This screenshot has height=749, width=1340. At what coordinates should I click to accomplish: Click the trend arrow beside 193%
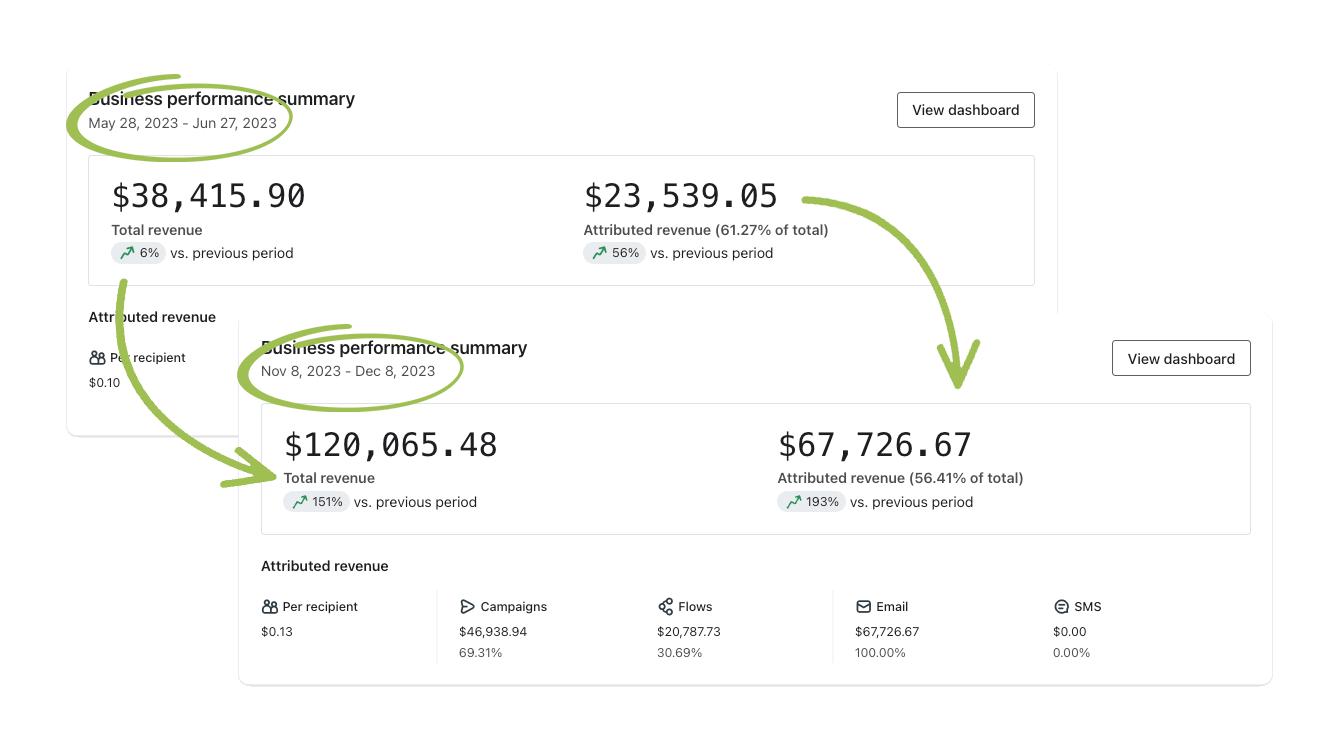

::::::::::

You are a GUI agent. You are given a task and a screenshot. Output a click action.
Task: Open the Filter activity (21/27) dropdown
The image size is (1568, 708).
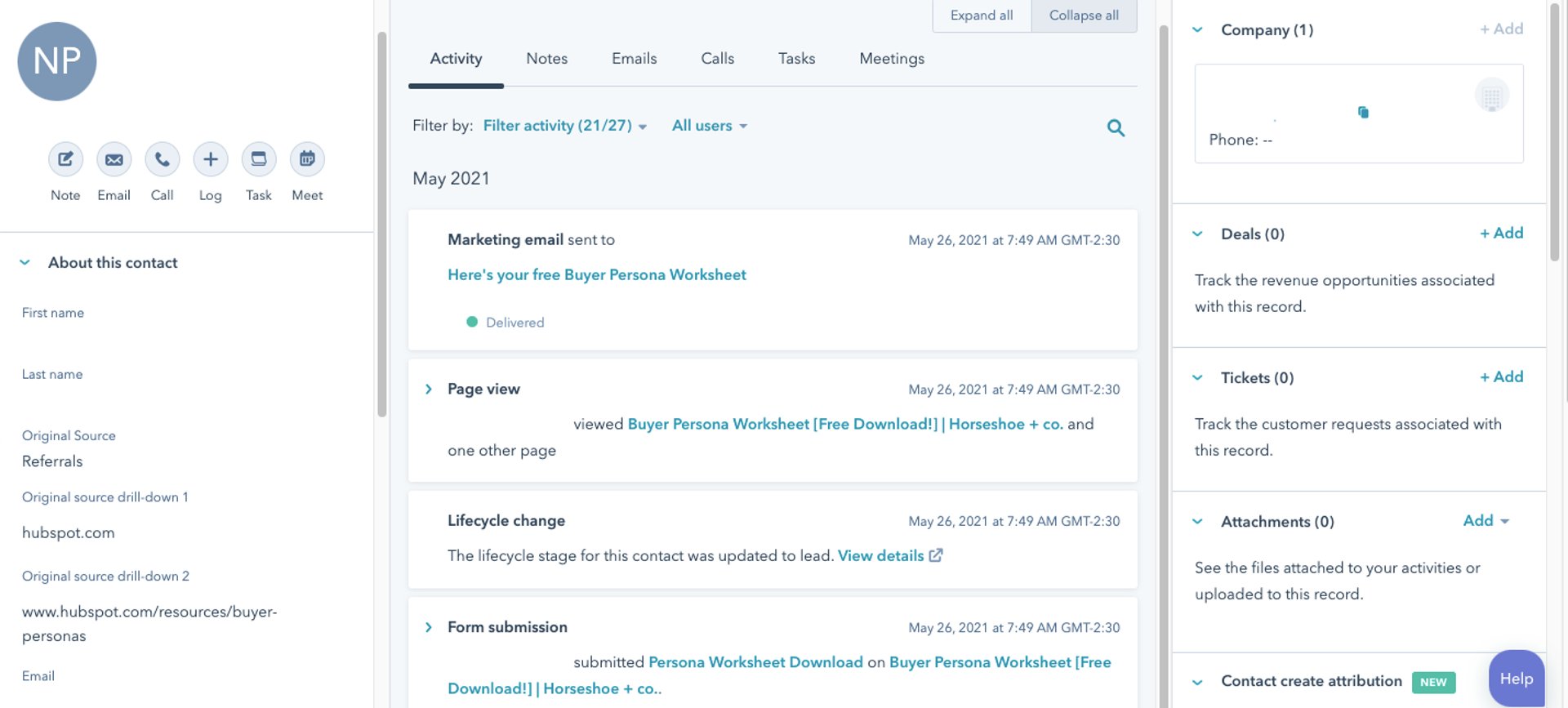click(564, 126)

::::::::::

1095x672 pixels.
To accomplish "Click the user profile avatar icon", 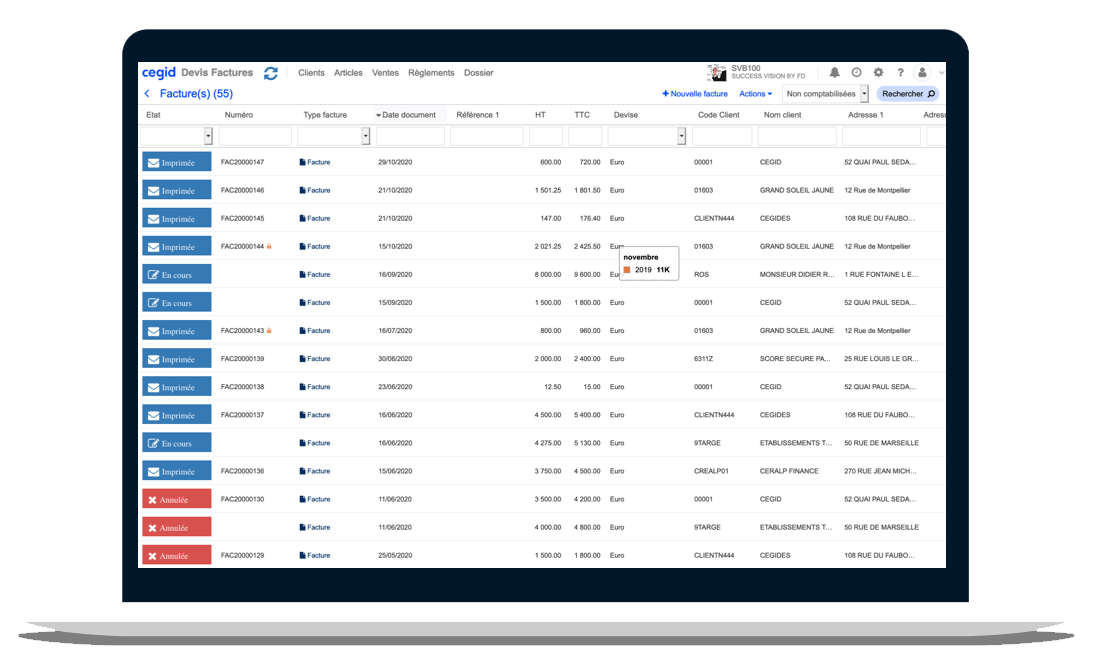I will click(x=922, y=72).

::::::::::

◆ Exercise brief:
In the records, find every line that has the string "screenshot" and copy it.

◆ Solution:
This screenshot has height=749, width=1340. At what coordinates should I click to accomplish: Click the trend arrow beside 193%
You are a GUI agent. You are given a task and a screenshot. Output a click action.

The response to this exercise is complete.